• Belge metni
Tişbeli İlyas Kutsal Kitap’taki en renkli karakterlerden biri olmalı. Onu ilk kez, hayretler içindeki bir kralın karşısında durup ona gelecek üç yıl yağmur yağmayacağını söylerken görüyoruz (1Kr. 17:1). Bir krala yaklaşmak da, ondan kaçmak da kolay değildi, fakat bu deri kemerli tüylü adam (2Kr. 1:8) muhafızları atlatarak Allah’ın bildirisini iletir, sonra yaklaşık 12 kilometre ilerideki dağa kaçar.

 

O günler İsrail’in kuzey krallığı için sıkıntılı zamanlardı. Birçoğu Rabb’i terk etmişlerdi (1Kr. 19:10) ve O’nun yerine bereket tanrılarına tapıyorlardı. Yağmur yağmayacağını söylemek, çiftçileri zengin eden ekinlerin ve sürülerin bereketli olmasını sağlamak üzere yağmur getirdiği sanılan Baal’ı doğrudan sorgulamak anlamına geliyordu. Yaygın dinî ritüeller verimlilik ve kazanç üzerine odaklanmıştı.

 

Gelecek üç yıl bereket tanrıları aciz kalmışlardı. Bundan sonra İlyas tekrar kralın karşısına çıkar ve Aşera’nın (bereket tanrıçası) ve Baal’ın tüm peygamberleri ile kendisi arasında bir hesaplaşma talep eder: bir adam 850 kişiye karşı (1Kr. 18:17–20).

• Öğelerin nerede göründüğüne dair kayıtlar

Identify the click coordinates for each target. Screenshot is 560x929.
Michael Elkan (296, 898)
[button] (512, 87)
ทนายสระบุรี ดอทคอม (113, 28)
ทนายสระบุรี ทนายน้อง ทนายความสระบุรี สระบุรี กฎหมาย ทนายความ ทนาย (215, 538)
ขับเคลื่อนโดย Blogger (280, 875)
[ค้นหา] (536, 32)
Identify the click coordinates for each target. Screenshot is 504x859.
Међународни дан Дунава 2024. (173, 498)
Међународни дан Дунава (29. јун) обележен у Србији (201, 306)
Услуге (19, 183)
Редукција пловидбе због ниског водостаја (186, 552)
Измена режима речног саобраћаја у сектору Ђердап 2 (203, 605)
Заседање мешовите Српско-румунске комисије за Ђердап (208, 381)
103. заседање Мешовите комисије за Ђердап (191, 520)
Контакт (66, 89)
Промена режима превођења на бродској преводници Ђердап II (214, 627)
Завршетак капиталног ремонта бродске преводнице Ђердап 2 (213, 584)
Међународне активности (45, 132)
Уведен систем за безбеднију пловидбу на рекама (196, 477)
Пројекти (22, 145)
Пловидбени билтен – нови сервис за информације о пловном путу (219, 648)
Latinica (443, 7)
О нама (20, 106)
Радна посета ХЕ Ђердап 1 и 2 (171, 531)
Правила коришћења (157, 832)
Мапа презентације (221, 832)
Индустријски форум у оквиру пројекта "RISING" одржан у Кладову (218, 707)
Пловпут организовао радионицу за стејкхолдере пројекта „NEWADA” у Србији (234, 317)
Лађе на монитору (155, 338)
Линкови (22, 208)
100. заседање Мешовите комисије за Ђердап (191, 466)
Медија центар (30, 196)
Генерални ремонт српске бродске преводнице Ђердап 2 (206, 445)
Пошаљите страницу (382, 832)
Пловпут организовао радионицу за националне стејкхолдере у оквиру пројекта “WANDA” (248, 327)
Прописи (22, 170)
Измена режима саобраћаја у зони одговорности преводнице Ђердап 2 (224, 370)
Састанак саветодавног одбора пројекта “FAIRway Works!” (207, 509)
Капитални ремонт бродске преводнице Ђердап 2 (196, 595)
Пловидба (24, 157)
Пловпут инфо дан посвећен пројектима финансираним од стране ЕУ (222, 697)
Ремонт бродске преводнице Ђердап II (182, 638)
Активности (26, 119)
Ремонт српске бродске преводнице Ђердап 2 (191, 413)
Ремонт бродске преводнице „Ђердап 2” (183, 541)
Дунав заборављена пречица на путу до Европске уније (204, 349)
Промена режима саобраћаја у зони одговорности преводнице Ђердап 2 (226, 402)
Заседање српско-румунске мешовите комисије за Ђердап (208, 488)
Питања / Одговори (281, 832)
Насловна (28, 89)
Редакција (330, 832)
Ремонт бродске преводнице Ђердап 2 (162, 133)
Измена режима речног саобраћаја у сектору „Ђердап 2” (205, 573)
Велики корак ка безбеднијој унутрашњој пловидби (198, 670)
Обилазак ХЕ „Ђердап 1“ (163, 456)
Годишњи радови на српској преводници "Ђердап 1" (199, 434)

• Görev ayrıntıları
Tişbeli İlyas'la ilgili metni kaldığı yerden devam ettirin. Bu kayıtlara ihtiyacınız yok.

• Sonuç
Belirlenen gün gelip kalabalıklar Karmel dağının zirvesinde toplandığında, İlyas halka seslenir: “Daha ne zamana kadar böyle iki taraf arasında dalgalanacaksınız [topallayacaksınız]?” (1. Krallar 18:21). Boğalar seçilir ve kurban edilmek üzere hazırlanır, insanlar hangi tanrının gökten ateş yağdırabilecek kadar güçlü olduğunu görmek için bekler. Antik verimlilik dinlerinde boğa en güçlü nesneydi. Muhakkak ki bereket tanrıları güçlerini gösterecekti.

 

  1. Krallar 18:21–39 ayetlerini okuyun. Buradaki açık büyük mücadele gerçeğine rağmen, İlyas gerçekte İsrail’de ne olmasını istedi ve bu bize bugün neden bu kadar uygun?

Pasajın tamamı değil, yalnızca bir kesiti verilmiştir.